WASHINGTON—According to Housing Landscape 2016, released today by the Center for Housing Policy at the National Housing Conference, more low- and moderate-working households are renting as opposed to owning their homes, with the share of households who rent increasing from 50.8 percent to 52.6 percent from 2011 to 2014.
Rents have increased as a result of heightened demand, with the median housing costs for renters rising by more than six percent since 2011. Working owners fared better, with a five percent decline in median housing costs over that same three-year period furthering a continued decline in the share of severely cost burdened working homeowners.
Demand for rental housing exacerbates the affordability problem
Working households are less likely to own their homes, due partly to the lingering effects of the foreclosure crisis, as well as the difficulties that many low- and moderate-income households have qualifying for a mortgage and saving enough money for a down payment.
“This increasing demand for rental housing puts upward pressure on market rents,” explained Vice President of Research Dr. Lisa Sturtevant. “High demand for rental housing and escalating rents prevent many working families from moving into homeownership, building wealth, and getting a foothold in the middle class.”

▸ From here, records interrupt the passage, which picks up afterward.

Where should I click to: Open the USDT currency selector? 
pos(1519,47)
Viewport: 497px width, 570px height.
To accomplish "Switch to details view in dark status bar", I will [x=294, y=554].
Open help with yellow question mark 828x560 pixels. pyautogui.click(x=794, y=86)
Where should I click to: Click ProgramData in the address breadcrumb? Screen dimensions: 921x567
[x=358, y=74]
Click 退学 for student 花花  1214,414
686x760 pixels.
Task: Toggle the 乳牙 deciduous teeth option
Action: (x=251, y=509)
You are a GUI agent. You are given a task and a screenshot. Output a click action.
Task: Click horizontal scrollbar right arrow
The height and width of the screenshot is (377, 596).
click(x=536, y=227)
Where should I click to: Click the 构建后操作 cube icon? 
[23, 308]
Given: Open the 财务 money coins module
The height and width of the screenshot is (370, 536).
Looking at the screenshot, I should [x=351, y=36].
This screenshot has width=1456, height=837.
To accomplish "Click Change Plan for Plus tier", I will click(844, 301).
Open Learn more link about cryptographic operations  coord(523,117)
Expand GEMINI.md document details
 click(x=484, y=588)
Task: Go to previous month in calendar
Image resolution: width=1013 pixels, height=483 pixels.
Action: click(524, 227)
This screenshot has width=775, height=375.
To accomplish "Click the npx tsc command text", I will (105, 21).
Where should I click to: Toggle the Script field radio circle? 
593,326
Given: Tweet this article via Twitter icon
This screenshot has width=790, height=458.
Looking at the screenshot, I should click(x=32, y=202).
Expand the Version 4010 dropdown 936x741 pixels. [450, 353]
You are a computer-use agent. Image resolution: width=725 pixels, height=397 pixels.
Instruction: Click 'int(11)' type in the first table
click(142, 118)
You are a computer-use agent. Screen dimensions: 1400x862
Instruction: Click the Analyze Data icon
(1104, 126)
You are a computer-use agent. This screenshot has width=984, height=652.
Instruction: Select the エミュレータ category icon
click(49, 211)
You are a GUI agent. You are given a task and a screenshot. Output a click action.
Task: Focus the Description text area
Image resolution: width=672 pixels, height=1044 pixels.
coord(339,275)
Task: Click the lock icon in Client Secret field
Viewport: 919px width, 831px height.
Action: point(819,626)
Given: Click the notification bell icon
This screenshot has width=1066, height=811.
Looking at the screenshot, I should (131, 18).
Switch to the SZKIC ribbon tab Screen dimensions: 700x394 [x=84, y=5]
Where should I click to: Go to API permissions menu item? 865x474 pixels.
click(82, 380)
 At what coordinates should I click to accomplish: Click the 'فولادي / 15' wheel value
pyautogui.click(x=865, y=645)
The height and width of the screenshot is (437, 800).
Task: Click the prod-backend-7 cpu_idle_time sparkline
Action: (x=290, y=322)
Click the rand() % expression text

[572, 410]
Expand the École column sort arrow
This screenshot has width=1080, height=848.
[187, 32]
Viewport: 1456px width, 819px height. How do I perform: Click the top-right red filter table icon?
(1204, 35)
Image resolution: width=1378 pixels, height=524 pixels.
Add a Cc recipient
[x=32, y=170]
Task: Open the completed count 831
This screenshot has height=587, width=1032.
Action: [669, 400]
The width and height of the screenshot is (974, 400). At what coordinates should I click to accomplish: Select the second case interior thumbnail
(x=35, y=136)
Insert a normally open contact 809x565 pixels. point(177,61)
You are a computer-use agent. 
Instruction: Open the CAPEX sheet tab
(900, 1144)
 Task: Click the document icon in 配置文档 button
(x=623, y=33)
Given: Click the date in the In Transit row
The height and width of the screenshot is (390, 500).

One in four working renter households is severely housing cost burdened
The report finds that the overall share of working households paying more than half their income for housing costs has declined modestly between 2011 and 2014 due primarily to the decline in the costs of homeownership , as well as modest increases in incomes over the three-year period. Still, housing affordability remains a major issue for a large number of working households, with renters bearing the greatest burden. In 2014, 24.2 percent of all renter households experienced severe housing cost burden, compared to 9.7 percent of all homeowners. The numbers are worse for low- and moderate-income working households: 25.1 percent of working renters and 16.2 percent of working homeowners were severely housing cost burdened in 2014.
“Working households are increasingly more likely to be renters rather than homeowners,” said Research Associate and report author Mindy Ault. “Even given increases in median household incomes, the lasting effects of the foreclosure crisis pushing working owners into the rental market, combined with rising rents, make it more difficult than ever for working households to save up enough to buy a home and begin building wealth.”
The report describes the policy implications of these findings and suggests both federal and local measures to expand affordable housing options for working households. Policies that address the importance of place, like the Choice Neighborhoods Program, are also vital to ensuring that families have access to opportunity, including good schools, transportation, employment, and affordable housing. And, in order to build wealth, working families need both affordable rental housing and better access to efficient forms of credit.
View the report online here.
About the National Housing Conference:
The National Housing Conference represents a diverse membership of housing stakeholders including tenant advocates, mortgage bankers, nonprofit and for-profit home builders, property managers, policy practitioners, Realtors®, equity investors, and more, all of whom share a commitment to safe, decent and affordable housing for all in America. We are the nation’s oldest housing advocacy organization, dedicated to the affordable housing mission since our founding in 1931. We are a nonpartisan, 501(c)3 nonprofit that brings together our broad-based membership to advocate on housing issues. Learn more at nhc.org.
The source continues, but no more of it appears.